• DATASET CONTENT:
------------------------

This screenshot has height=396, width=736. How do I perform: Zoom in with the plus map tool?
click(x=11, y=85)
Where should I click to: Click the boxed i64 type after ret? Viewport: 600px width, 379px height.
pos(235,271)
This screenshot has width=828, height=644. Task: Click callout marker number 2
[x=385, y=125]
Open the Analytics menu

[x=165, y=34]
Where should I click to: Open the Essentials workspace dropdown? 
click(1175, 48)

------------------------

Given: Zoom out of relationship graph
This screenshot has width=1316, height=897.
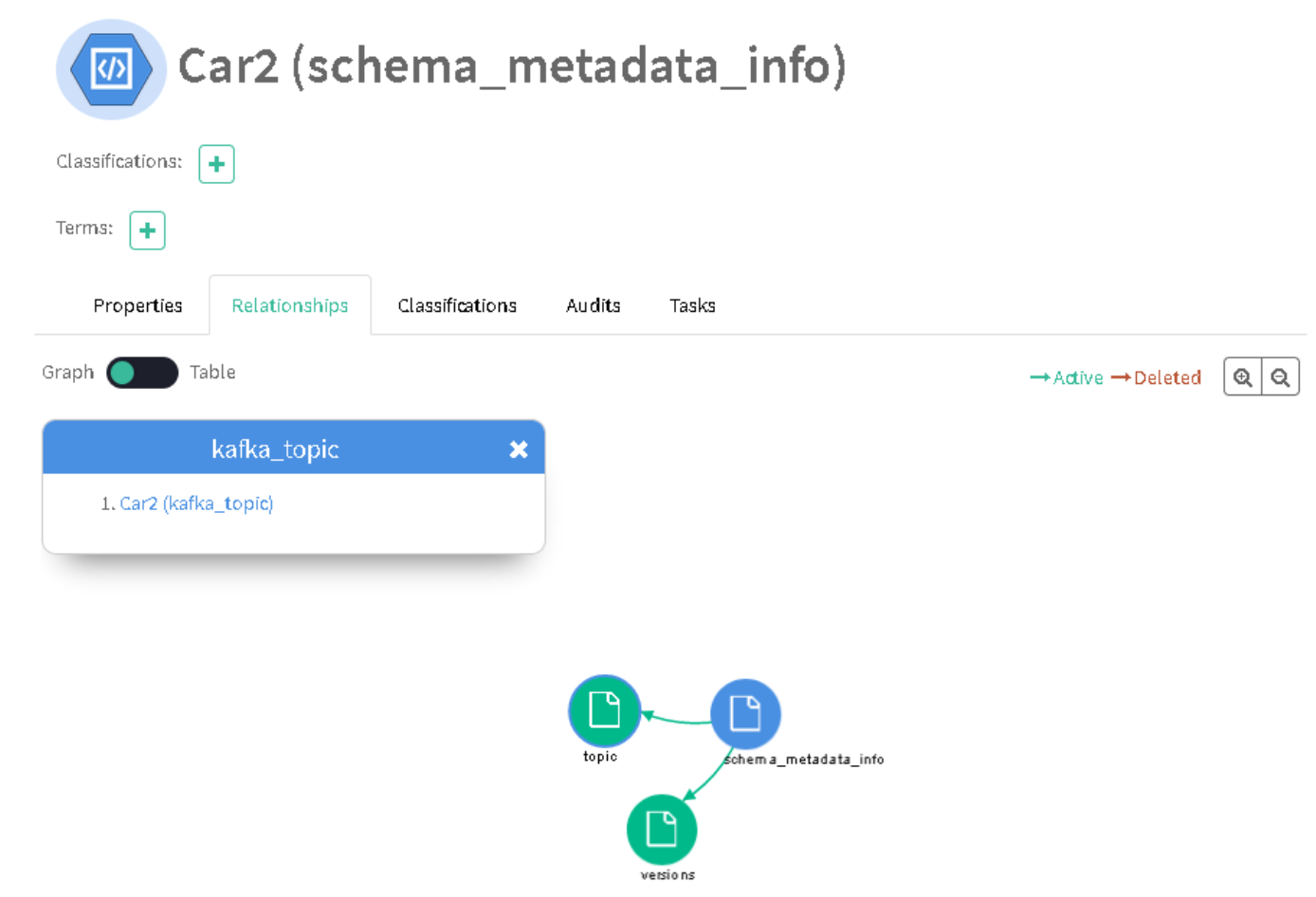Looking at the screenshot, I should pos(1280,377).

------------------------

• PROBLEM TO WORK ON: Copy the entries starting with the line that contains "Open the Analytics menu" and ending with the line that contains "click(1175, 48)", both included, and add 72 to every coordinate in the answers.

• SOLUTION TO THE EXERCISE:
Open the Analytics menu

[x=237, y=106]
Where should I click to: Open the Essentials workspace dropdown? 
click(1247, 120)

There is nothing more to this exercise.